Des trumpistes plein d’espoirs ont aussi évoqué le nom de Donald Trump. L’ancien président cerné par les affaires et en course pour la présidentielle 2024 « est le seul candidat pour le poste de Speaker que je soutiens », a par exemple écrit sur X (ex-Twitter) l’élue ultraconservatrice Marjorie Taylor Greene.
The only candidate for Speaker I am currently supporting is President Donald J. Trump.
He will end the war in Ukraine.
He will secure the border.
He will end the politically weaponized government.
He will make America energy independent again.
He will pass my bill to stop…— Rep. Marjorie Taylor Greene🇺🇸 (@RepMTG) October 4, 2023
« Légalement, il pourrait : rien n’oblige le Speaker à être un élu de la Chambre », rappelle Jérôme Viala-Gaudefroy. « Ce qui est sûr, poursuit le spécialiste des États-Unis, c’est que personne ne fait consensus à cause de la guerre intestine dans le parti. Personnellement, je ne me risquerais pas de faire un pari ! »
Une fois qu’un candidat aura été désigné, le vote pourra avoir lieu. Les démocrates devraient pour leur part désigner Hakeem Jeffries, comme en janvier, mais leur chance de l’emporter est extrêmement mince puisque les Républicains ont la majorité à quelques voix près. Une alliance entre les deux partis en faveur de Jeffries serait aussi improbable qu’inédite.
Le risque d’un shutdown en novembre
Mais là encore, rien n’est gagné pour les républicains. Le candidat, ou la candidate, désigné devra recueillir 218 votes, soit la majorité des voix. Or en janvier, McCarthy a dû attendre 15 tours de scrutin pour être élu en raison de la fronde déjà féroce des trumpistes. C’était la première fois en 100 ans que le Speaker n’était pas élu dès le premier tour. La suite de l’histoire est connue.
En attendant un successeur à McCarthy, la Chambre est complètement bloquée. « Patrick McHenry n’a qu’un pouvoir symbolique, il ne peut faire passer aucune loi et aucun budget. Or dans moins de 45 jours, le 17 novembre, les États-Unis risquent à nouveau le shutdown », alerte Jérôme Viala-Gaudefroy.

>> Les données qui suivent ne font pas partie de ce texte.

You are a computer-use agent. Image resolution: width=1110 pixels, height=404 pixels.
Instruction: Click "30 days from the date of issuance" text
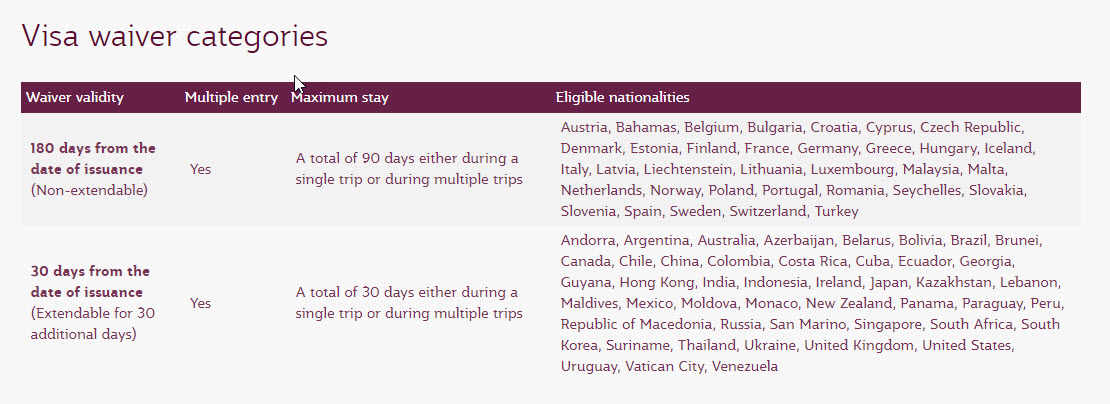[x=90, y=281]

Fin septembre, seul un compromis temporaire a été trouvé. En un mois et demi, les élus doivent donc impérativement trouver un nouveau Speaker puis voter le budget pour éviter la paralysie du pays. « Le système législatif américain est fait pour le compromis, or une vingtaine de républicains campe sur ses positions notamment sur les dépenses qu’ils veulent drastiquement couper », poursuit le spécialiste de la politique américaine. Quitte à provoquer le chaos.